Treat Yourself: Membongkar Mitos Self-Care dan Konsumerisme

ORBITINDONESIA.COM – Self-care kini menjelma menjadi fenomena yang kian populer, namun apakah kita telah salah kaprah memaknainya? Apakah belanja sebagai bentuk 'merawat diri' benar-benar memenuhi kebutuhan emosional kita?

Seiring peningkatan pencarian tentang self-care, banyak yang mengaitkannya dengan perilaku konsumtif. Masyarakat sering kali menganggap belanja sebagai solusi instan untuk kesejahteraan diri.

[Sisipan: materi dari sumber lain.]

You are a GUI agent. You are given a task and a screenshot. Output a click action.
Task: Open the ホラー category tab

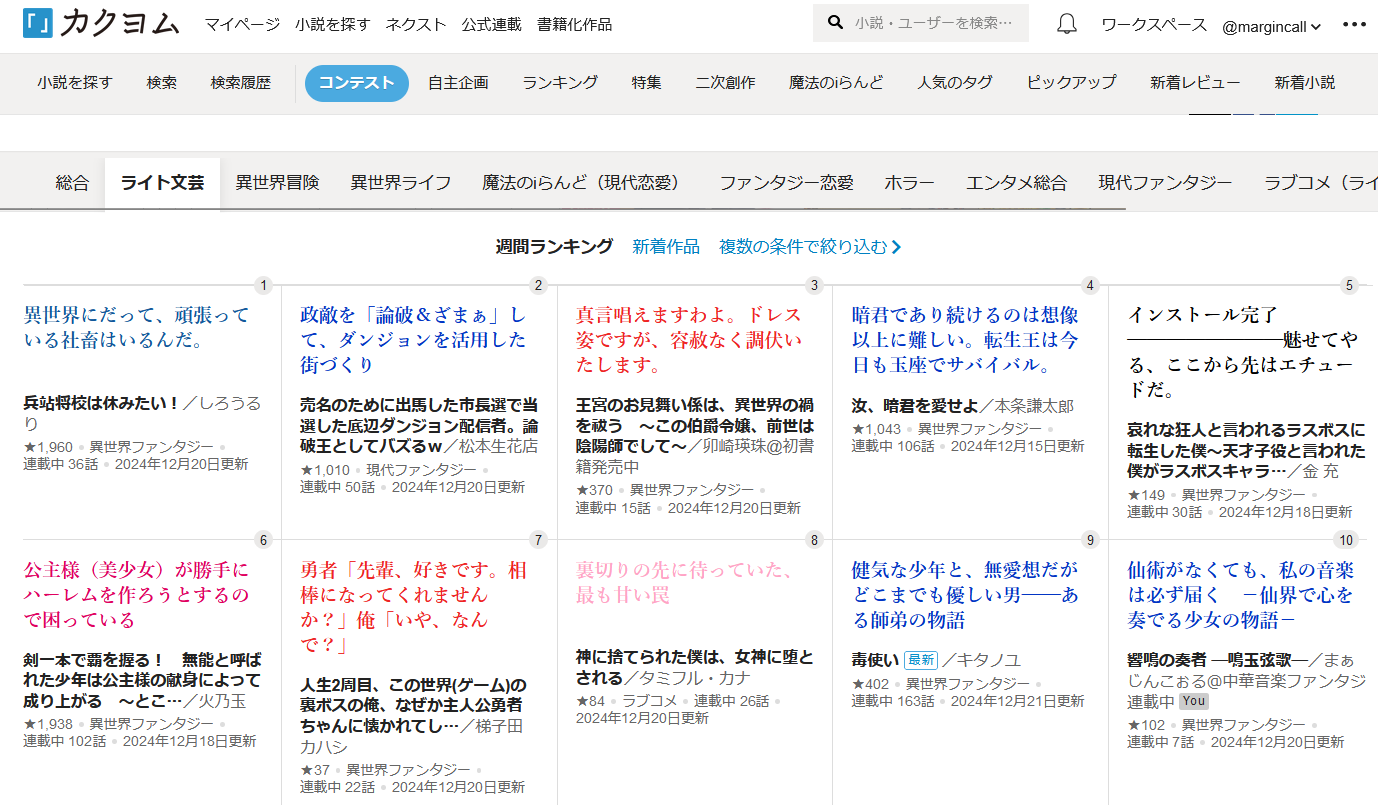pos(909,183)
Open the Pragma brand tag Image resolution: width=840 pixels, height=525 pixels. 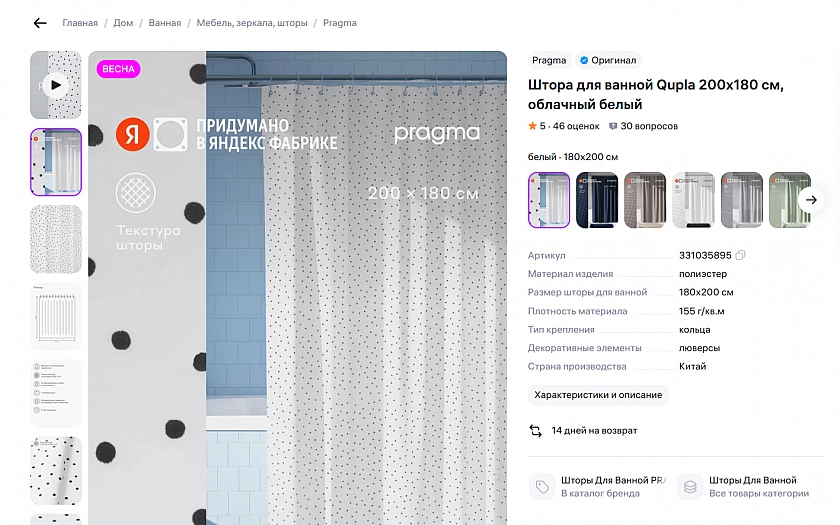549,60
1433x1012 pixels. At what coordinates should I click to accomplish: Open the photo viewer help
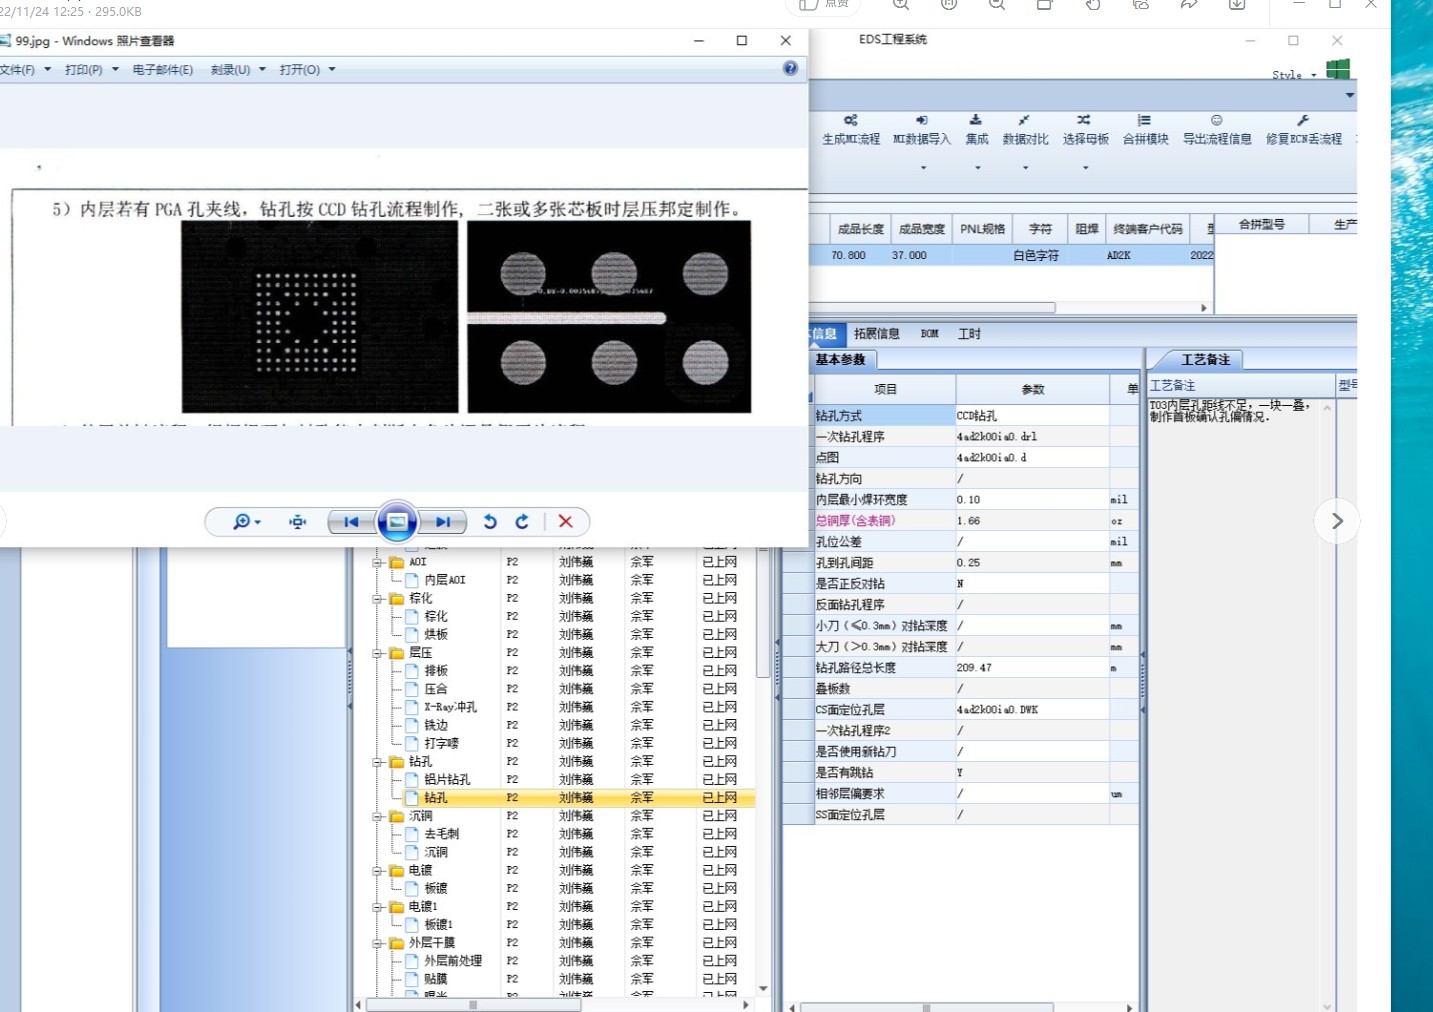790,69
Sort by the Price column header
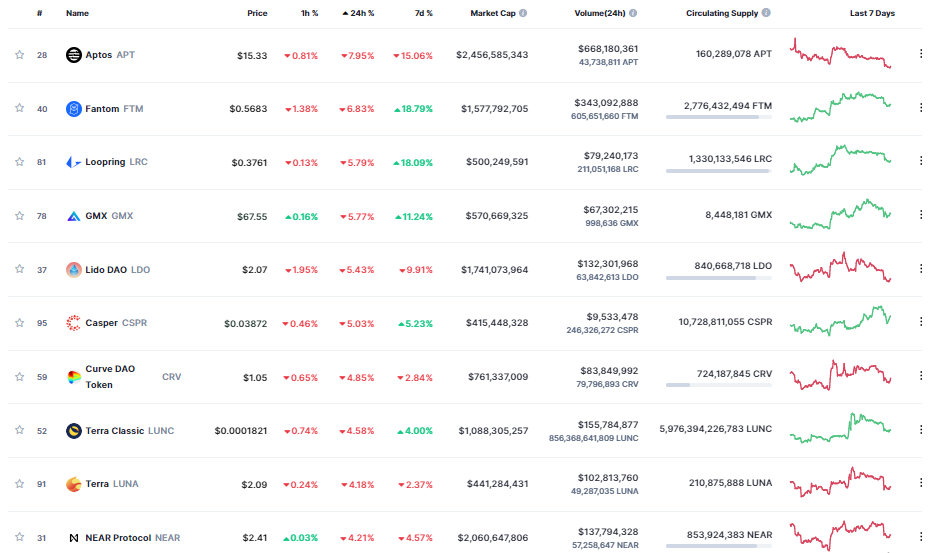Screen dimensions: 943x553 pyautogui.click(x=257, y=14)
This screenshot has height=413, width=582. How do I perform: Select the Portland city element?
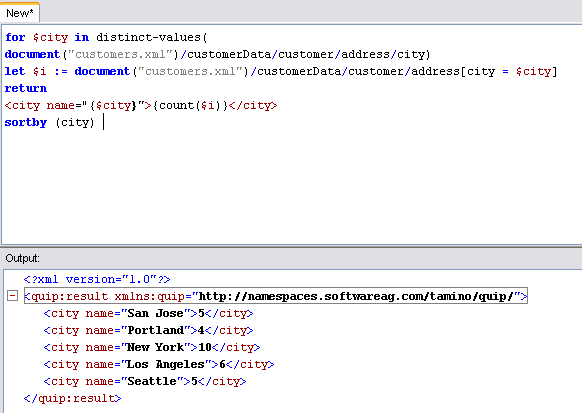148,330
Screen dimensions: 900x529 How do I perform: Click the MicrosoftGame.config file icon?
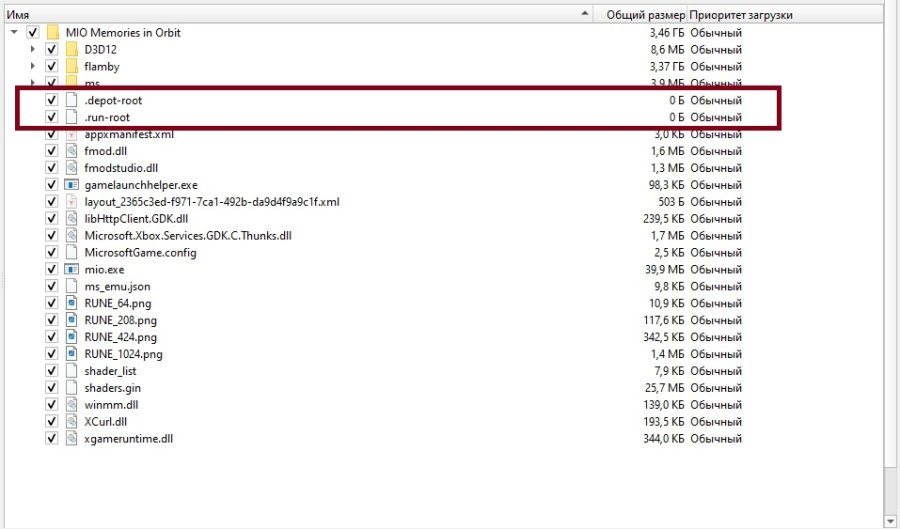point(71,252)
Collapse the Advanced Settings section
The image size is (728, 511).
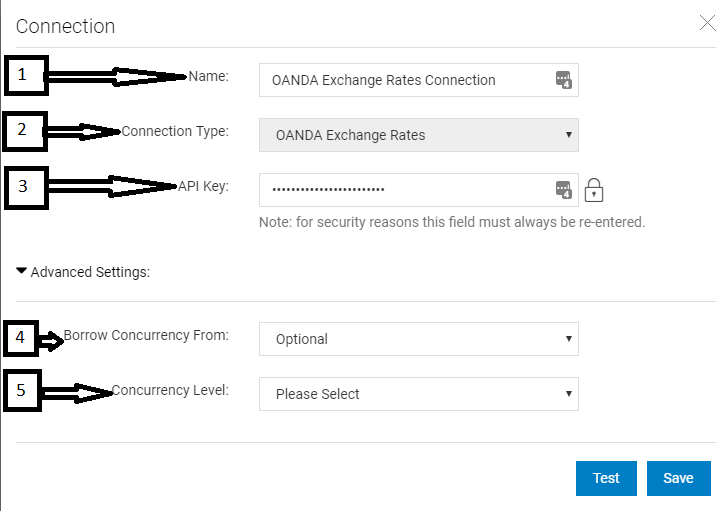pos(21,271)
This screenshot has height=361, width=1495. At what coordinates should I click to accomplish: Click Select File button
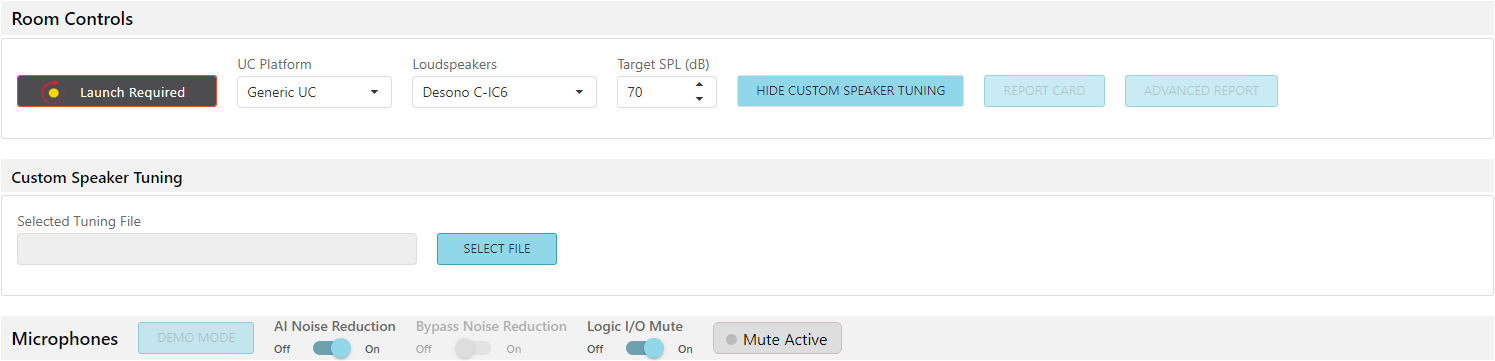coord(497,249)
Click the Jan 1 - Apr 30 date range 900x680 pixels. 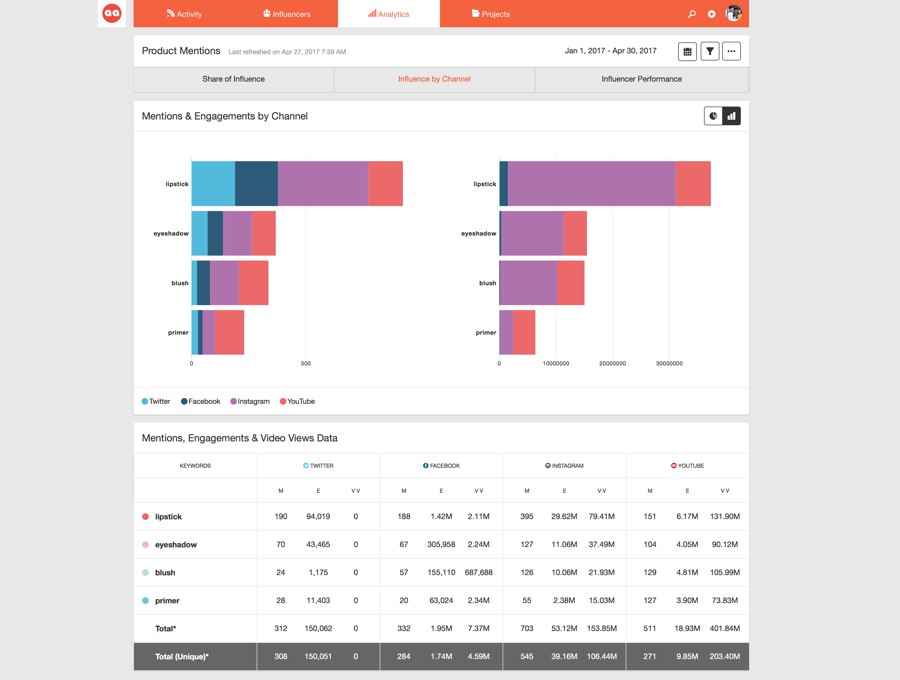pos(611,50)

Namun, para ahli menyatakan bahwa ini hanya menambah beban finansial tanpa menyelesaikan masalah emosional.

Menurut laporan Global Wellness Institute, ekonomi kesehatan dan kebugaran tumbuh 9% pada 2023. Sementara itu, pasar kecantikan di AS diproyeksikan meraih lebih dari $100 miliar. Fenomena ini menunjukkan bagaimana konsumerisme membungkus self-care dengan harga tertentu, mengaburkan esensi sebenarnya.

Kristina Durante, psikolog sosial, menyebut konsumerisme telah menyesatkan persepsi kita tentang self-care. Iresha Picot menambahkan, budaya kapitalis memaksa kita memberi nilai material pada segala hal. Belanja yang dipicu oleh stres atau eksklusi sosial seringkali tidak menyentuh kebutuhan koneksi dan komunitas yang sejati.

Merefleksikan esensi self-care, kita perlu menjauh dari jebakan konsumtif. Mencari kebahagiaan sejati dapat dimulai dengan merenungkan apa yang benar-benar memberi kita kebahagiaan. Mungkin, hal-hal sederhana dari masa kecil bisa jadi jawabannya. Mari bertanya: bagaimana kita bisa memprioritaskan diri tanpa harus mengeluarkan uang?